## Assigned task
The span to repeat in the listing below runs from the line containing "2015 (30, 2387)" to the line containing "July (38, 2202)", inclusive. Repeat it exactly, and only it.

(Input begins)

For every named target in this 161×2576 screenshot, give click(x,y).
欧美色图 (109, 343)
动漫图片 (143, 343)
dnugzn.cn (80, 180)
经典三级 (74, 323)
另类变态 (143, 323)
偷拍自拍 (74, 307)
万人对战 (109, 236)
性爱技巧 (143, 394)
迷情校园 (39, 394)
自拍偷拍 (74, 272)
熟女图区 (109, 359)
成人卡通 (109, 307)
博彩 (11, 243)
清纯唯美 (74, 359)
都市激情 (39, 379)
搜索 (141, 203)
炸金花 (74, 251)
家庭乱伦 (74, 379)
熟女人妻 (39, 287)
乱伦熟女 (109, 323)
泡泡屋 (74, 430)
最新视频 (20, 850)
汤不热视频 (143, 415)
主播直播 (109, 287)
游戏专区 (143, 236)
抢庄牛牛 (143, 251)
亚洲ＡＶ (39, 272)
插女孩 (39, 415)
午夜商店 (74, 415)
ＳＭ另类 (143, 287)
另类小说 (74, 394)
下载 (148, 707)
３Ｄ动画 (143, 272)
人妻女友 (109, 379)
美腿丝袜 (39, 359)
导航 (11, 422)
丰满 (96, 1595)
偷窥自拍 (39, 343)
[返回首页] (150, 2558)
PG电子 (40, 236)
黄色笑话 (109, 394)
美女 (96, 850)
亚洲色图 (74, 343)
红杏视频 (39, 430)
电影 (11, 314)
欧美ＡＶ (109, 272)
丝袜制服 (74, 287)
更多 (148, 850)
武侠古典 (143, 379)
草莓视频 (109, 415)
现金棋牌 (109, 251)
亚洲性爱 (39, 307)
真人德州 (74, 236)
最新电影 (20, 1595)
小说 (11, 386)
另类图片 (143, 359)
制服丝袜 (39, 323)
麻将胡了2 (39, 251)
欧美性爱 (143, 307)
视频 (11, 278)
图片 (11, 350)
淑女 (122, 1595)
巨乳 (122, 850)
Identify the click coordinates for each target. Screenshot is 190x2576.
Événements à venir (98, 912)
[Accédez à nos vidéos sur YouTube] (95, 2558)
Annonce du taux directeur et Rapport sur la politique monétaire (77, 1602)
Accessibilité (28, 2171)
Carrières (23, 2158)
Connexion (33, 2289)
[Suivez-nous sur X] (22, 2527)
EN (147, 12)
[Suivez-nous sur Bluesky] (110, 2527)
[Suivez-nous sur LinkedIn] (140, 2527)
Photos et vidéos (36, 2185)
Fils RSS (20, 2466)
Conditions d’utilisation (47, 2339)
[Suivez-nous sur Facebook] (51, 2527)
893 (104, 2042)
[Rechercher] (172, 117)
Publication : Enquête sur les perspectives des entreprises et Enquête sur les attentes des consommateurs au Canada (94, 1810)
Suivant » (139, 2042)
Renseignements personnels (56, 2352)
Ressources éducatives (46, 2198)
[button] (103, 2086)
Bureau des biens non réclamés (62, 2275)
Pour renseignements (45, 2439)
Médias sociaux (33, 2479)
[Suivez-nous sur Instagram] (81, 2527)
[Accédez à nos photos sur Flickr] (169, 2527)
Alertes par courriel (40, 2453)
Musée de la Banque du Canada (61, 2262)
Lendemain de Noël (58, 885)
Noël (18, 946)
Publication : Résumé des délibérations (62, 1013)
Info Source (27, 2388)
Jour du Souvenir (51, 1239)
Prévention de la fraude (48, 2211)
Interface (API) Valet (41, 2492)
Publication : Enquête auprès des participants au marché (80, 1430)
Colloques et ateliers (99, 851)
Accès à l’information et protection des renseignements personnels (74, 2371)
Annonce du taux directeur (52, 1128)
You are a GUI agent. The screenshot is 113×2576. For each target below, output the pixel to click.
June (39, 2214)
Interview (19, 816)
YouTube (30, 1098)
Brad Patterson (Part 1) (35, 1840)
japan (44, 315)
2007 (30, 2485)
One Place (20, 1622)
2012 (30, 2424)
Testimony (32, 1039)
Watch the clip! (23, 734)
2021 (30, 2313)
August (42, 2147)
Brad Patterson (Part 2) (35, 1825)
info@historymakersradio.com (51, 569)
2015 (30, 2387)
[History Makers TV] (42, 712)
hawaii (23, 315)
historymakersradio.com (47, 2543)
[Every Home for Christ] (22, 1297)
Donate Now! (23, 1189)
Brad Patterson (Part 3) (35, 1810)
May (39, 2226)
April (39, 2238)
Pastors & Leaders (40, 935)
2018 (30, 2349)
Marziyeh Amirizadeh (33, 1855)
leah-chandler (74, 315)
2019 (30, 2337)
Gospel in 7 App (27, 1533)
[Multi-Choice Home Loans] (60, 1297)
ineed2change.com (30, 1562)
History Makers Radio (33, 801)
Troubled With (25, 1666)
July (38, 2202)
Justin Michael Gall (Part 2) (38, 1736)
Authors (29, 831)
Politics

(Input ends)

## Finished exercise
2015 (30, 2387)
[History Makers TV] (42, 712)
hawaii (23, 315)
historymakersradio.com (47, 2543)
[Every Home for Christ] (22, 1297)
Donate Now! (23, 1189)
Brad Patterson (Part 3) (35, 1810)
May (39, 2226)
April (39, 2238)
Pastors & Leaders (40, 935)
2018 (30, 2349)
Marziyeh Amirizadeh (33, 1855)
leah-chandler (74, 315)
2019 (30, 2337)
Gospel in 7 App (27, 1533)
[Multi-Choice Home Loans] (60, 1297)
ineed2change.com (30, 1562)
History Makers Radio (33, 801)
Troubled With (25, 1666)
July (38, 2202)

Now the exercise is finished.